- Hangul: 핸드폰
- RR: Haendeupon
- MR: Haendŭp'on
- Directed by: Kim Han-min
- Written by: Kim Mi-hyeon
- Produced by: Heo Tae-gu Kim Min-gi Heo Chang Eom Ju-yeong
- Starring: Uhm Tae-woong Park Yong-woo
- Cinematography: Park Sang-hun
- Edited by: Kim Sun-min
- Music by: Kim Jun-seong
- Release date: February 19, 2009;
- Running time: 137 minutes
- Country: South Korea
- Language: Korean
- Box office: US$3.9 million

= Handphone (film) =

Handphone is 2009 South Korean crime thriller film directed by Kim Han-min. Based on a screenplay by Kim Mi-hyeon, it stars Uhm Tae-woong, Park Yong-woo, Park Sol-mi and Lee Se-na in lead roles. The soundtrack of the film was composed by Kim Jun-seong. It revolves around Yoon Jin-ah, an aspiring actress who incidentally receives her sex clip with her former lover on phone and later gets rescued by his so-called fan Seung-min.

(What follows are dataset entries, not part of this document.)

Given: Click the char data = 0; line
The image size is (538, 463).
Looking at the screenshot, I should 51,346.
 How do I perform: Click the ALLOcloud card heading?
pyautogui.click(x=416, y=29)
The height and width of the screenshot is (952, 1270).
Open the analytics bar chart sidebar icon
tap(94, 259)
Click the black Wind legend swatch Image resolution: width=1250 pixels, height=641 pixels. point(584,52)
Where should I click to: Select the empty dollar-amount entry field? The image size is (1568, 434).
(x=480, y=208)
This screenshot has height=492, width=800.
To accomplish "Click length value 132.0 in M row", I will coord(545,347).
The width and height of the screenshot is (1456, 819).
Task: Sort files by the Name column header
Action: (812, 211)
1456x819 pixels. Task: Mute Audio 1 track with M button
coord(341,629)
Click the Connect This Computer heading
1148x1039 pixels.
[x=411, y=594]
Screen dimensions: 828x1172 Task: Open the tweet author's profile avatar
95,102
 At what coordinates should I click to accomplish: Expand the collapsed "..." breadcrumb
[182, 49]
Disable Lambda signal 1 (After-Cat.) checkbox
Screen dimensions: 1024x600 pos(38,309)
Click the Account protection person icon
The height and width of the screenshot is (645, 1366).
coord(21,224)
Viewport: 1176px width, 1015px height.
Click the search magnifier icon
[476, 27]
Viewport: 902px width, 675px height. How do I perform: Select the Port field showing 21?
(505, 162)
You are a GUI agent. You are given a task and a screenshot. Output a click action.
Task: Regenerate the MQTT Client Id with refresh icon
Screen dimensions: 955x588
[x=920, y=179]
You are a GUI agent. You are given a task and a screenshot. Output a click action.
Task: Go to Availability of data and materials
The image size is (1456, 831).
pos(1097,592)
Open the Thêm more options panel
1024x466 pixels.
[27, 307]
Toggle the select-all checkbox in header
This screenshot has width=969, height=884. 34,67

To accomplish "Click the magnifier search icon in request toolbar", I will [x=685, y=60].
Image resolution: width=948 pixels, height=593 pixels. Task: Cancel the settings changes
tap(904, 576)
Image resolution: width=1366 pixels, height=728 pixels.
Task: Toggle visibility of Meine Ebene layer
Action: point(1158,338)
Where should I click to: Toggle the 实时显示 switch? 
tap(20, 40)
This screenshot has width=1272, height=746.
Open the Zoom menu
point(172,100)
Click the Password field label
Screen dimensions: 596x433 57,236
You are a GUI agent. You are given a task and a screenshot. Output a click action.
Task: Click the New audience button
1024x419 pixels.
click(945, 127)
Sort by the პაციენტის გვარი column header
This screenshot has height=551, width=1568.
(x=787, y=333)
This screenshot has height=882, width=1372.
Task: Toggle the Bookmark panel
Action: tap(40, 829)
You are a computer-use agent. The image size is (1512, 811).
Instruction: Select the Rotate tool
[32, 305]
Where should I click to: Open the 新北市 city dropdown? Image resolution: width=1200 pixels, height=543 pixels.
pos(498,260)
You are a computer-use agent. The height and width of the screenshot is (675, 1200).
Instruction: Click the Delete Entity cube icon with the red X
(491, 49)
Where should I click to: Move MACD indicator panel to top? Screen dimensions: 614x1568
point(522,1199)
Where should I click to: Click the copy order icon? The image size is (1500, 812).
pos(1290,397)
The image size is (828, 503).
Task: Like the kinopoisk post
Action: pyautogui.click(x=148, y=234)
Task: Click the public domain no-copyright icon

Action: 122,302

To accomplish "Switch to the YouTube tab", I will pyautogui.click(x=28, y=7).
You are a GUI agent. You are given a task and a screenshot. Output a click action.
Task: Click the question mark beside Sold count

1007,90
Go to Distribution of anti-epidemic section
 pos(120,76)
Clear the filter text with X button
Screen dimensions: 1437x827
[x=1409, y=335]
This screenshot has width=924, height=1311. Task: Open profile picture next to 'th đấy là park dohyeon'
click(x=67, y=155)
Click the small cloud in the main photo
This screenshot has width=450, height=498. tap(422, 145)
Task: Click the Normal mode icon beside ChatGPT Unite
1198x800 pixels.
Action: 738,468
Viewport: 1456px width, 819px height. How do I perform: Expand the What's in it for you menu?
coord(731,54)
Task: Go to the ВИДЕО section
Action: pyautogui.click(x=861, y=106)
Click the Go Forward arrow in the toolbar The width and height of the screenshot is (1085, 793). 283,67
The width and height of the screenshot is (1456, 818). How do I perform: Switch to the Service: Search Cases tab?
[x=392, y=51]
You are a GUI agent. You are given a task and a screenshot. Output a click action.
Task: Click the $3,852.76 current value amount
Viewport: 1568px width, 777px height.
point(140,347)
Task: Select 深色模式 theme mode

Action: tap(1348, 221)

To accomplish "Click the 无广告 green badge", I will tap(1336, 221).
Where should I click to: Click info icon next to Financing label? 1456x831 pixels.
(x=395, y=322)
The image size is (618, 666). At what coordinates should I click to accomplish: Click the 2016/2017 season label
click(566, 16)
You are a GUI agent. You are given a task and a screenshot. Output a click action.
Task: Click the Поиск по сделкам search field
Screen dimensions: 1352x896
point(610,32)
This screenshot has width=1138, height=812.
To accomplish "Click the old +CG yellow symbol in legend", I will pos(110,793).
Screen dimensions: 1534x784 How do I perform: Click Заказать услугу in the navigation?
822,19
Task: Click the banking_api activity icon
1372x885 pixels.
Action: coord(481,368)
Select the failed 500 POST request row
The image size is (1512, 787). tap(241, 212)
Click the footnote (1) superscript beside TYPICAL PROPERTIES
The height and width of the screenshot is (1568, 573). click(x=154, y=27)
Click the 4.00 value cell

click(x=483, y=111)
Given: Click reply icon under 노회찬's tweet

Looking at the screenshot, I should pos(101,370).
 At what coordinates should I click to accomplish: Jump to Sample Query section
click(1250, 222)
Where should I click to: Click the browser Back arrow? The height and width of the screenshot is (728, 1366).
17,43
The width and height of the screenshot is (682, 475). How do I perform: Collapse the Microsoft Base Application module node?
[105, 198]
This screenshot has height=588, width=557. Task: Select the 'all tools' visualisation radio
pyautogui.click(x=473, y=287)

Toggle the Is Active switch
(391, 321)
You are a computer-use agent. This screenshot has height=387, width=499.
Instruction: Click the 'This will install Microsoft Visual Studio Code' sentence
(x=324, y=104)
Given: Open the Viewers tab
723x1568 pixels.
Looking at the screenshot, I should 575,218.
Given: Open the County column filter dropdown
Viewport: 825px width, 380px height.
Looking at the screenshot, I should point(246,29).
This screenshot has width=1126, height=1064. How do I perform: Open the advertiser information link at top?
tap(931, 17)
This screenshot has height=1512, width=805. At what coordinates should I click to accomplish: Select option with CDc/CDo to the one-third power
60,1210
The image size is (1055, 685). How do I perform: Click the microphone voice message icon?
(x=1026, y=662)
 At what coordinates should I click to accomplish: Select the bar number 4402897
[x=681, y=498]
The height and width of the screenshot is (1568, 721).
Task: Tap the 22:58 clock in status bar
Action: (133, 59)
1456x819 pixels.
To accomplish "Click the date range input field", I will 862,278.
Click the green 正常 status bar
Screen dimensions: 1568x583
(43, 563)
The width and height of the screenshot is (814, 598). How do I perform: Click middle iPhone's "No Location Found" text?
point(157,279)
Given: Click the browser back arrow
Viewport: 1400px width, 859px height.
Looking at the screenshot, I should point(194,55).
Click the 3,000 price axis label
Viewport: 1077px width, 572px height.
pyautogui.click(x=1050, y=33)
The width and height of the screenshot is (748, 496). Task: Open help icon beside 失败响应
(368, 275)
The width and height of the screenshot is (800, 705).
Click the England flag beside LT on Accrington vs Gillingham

Handphone was unofficially remade in India as Chappa Kurishu (Malayalam;2011), which itself was remade into Tamil as Pulivaal (2014), while the 2011 Kannada film Vishnuvardhana also had resemblances to the core plot of the original film.

==Plot==
Talent manager Seung-min sees Yoon Jin-ah, a rising actress, as his one last hope to turn his life around. Just as Jin-ah is on the path to stardom, he receives a threat from her former lover and gets her sex clip on his phone. Seung-min tracks down the culprit and retrieves the tape but ends up losing his phone. He realizes there is one last evidence of the sex tape on his phone and anxiously looks for it. Yi-gyu, who found Seung-min's phone, calls Seung-min's wife and asks her to come pick it up. On the night the phone was supposed to be returned, Yi-gyu doesn't show up. Now Yi-gyu is the one holding the leverage. Seung-min tries to do everything possible to get back his phone but Yi-gyu's demands are escalating to the point of no return.

==Cast==

- Uhm Tae-woong as Oh Seung-min
- Park Yong-woo as Jung Yi-gyu
- Park Sol-mi as Kim Jeong-yeon
- Lee Se-na as Yoon Jin-ah
- Kim Nam-gil as Jang Yoon-ho (Jin-ah's ex-boyfriend)
- Hwang Bo-yeon as Kim Dae-jin (Seung-min's assistant)
- Park Gil-su as Choi (loan shark)
- Kim Gu-taek as Choi's bodyguard
- Kim Yu-seok as Han Joon-soo (attorney)
- Joo Jin-mo as Captain Kim
- Seo Woo as Yi-gyu's sister
- Kim Jong-seok as wedding toastmaster
- Kim Gu-ra as radio DJ who interviews Jin-ah
- Jeon Bae-soo as sound engineer at radio station
- Bong Man-dae as movie director
- Choi Ju-bong as man who lost dog in the store
- Lee A-rin as mart female employee 2
- Jun In-kul as employee of management company
- Kwak Byung-kyu as lead detective
- Tae In-ho

==Unofficial remakes==
Three South Indian films have been made whose plots have close resemblance to Handphone, but they are not officially credited as remakes. The films are Chaappa Kurishu (lit. "Heads or Tails"; Malayalam; 2011), its remake Pulivaal ("Tail of Tiger"; Tamil; 2014) and Vishnuvardhana (Kannada; 2011), the latter being remade later into Bachchan (Bengali; 2014).